Court to expedite trial in Huntsman vs Hexion case
Huntsman Corporation announced that the Delaware Court of Chancery has granted its request to expedite the Court's review of Hexion's wrongful and ongoing efforts to scuttle Hexion's pending merger with Huntsman.
The trial scheduled to begin September 8 will address Hexion's false allegations that the combined Hexion and Huntsman entity would be insolvent and that there has been a material adverse effect under the merger agreement, neither of which are supported by the facts or the terms of the merger agreement.

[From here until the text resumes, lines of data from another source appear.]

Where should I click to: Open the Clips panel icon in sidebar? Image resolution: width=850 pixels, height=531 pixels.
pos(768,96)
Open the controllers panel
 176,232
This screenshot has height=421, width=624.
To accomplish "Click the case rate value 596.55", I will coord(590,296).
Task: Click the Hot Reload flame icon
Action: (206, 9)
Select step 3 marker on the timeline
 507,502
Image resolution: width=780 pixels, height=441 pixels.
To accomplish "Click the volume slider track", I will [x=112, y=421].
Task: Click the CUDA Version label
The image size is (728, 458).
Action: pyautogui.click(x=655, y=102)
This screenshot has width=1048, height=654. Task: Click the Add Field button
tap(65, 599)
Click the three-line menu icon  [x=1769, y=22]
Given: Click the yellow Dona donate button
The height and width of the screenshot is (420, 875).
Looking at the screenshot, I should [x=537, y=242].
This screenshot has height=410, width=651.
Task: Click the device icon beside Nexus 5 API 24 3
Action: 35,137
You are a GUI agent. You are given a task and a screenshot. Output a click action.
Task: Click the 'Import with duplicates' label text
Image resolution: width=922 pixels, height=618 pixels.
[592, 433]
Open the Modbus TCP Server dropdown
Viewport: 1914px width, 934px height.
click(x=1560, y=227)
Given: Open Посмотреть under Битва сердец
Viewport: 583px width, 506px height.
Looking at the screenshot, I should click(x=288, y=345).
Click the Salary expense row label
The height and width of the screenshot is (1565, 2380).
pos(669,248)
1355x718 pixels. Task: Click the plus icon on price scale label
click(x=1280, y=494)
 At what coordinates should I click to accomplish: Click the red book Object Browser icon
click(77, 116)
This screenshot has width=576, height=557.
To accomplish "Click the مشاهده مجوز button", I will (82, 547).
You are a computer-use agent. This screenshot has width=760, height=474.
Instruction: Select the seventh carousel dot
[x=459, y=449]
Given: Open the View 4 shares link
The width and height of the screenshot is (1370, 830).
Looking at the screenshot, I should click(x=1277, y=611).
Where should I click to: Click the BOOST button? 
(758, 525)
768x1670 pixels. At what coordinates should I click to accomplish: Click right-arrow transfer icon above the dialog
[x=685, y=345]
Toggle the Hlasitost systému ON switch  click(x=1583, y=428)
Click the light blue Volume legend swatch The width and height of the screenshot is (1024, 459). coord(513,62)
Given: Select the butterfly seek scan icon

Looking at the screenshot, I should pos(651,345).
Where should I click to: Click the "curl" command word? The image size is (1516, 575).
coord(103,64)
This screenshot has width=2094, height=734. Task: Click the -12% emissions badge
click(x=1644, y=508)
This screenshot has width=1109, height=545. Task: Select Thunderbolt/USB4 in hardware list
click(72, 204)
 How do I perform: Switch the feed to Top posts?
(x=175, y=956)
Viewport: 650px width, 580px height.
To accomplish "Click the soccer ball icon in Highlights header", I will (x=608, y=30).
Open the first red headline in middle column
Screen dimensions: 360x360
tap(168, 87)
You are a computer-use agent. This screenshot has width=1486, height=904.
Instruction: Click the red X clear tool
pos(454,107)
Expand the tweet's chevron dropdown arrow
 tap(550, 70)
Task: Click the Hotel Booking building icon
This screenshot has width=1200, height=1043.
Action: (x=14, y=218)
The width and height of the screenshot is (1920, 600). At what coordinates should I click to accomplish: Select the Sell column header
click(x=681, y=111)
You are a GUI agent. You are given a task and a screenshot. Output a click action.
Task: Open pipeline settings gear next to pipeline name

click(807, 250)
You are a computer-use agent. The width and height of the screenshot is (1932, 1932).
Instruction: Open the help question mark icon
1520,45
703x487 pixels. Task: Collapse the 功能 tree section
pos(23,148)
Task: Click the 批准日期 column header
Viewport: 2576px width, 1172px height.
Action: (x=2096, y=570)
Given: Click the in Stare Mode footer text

The Court agreed with Huntsman that it is necessary and appropriate to have a trial that will conclude on or about the end of the second week of September in order to provide sufficient time to consummate the merger if Huntsman prevails at trial.
Huntsman is confident that a trial on the merits will reveal that Huntsman has not suffered a material adverse effect, the combined Huntsman-Hexion entity would not be insolvent, and that Hexion is required to proceed with consummating the merger.
Huntsman reiterates that the merger agreement has no financing contingency, that it obligates Hexion to use its reasonable best efforts to obtain required financing, and that Hexion represented to Huntsman in the merger agreement that the proceeds contemplated by the financing would be sufficient to complete the merger.
Despite its public pronouncements to the contrary, Hexion has knowingly sought to impede the very financing the merger agreement requires it to use reasonable best efforts to obtain.
Rather than making inappropriate statements seeking to denigrate Huntsman's financial performance, Hexion should be negotiating definitive documentation with its lenders pursuant to the lenders' commitment letters, which remain in full force and effect.
At trial, Huntsman also will address directly the deeply flawed and ill-intentioned insolvency opinion procured on Hexion's behalf for the sole purpose of justifying its predetermined course of conduct, as well as its ill-founded claim that Huntsman has suffered a material adverse effect.
Despite absorbing approximately $1.5 billion in higher raw material, energy and other direct costs, a weakening in the value of the U.S. dollar, and the negative effects of the prolonged pendency of the merger, Huntsman's Adjusted EBITDA for the twelve month period ended March 31, 2008, at $869 million was only 5% lower than the Adjusted EBITDA recorded for the comparable LTM period immediately prior to when Hexion agreed to purchase the business.
Furthermore, Huntsman's performance has not been materially different from that of the chemical industry over the same period of time.
In addition, Huntsman's net debt level, including its accounts receivable securitization program, at March 31, 2008, of $4,108 million was only $100 million or 2% higher than the level at March 31, 2007, despite the payment of $100 million towardsa termination fee to Basell and an approximately $185 million increase in our foreign currency denominated debt due to the decline in the value of the U.S. dollar.